Chronic alcohol and liver clock disruption alter abundance and phosphorylation state of select fatty acid metabolism proteins. Diurnal protein abundances of total acetyl CoA carboxylase (Total ACC; A), phosphorylated acetyl CoA carboxylase (p-ACC; B), malonyl-CoA decarboxylase (MCD; C), and fatty acid synthase (FASN; D) were determined by western blotting using liver homogenates of control-fed (black) and alcohol-fed (red) Bmal1 Flox/Flox (Fl/Fl) and control-fed (purple) and alcohol-fed (green) Bmal1 liver-specific knockout (LKO) mice from ZT 3, 7, 11, 15, 19, and 23 (ZT 0: lights on/inactive period, ZT 12: lights off/active period).
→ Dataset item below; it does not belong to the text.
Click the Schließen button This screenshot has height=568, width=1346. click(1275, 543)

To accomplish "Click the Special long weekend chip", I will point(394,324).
Protein abundances were detected using the LI-COR Odyssey^® digital imaging system. A representative image is presented for each protein of interest showing a full time course. The bar graphs indicate the average protein abundance calculated over the 24 h day normalized to β-actin, and levels are displayed as a fold-change from the control-fed Fl/Fl group. Data are shown as mean ± SEM n = 3–4 mice/genotype/diet. Significant two-factor ANOVA results are included in graphs. Letters indicate statistically significant differences (p < 0.05) for comparisons to control-fed Fl/Fl mice (a), alcohol-fed Fl/Fl mice (b), and control-fed LKO mice (c).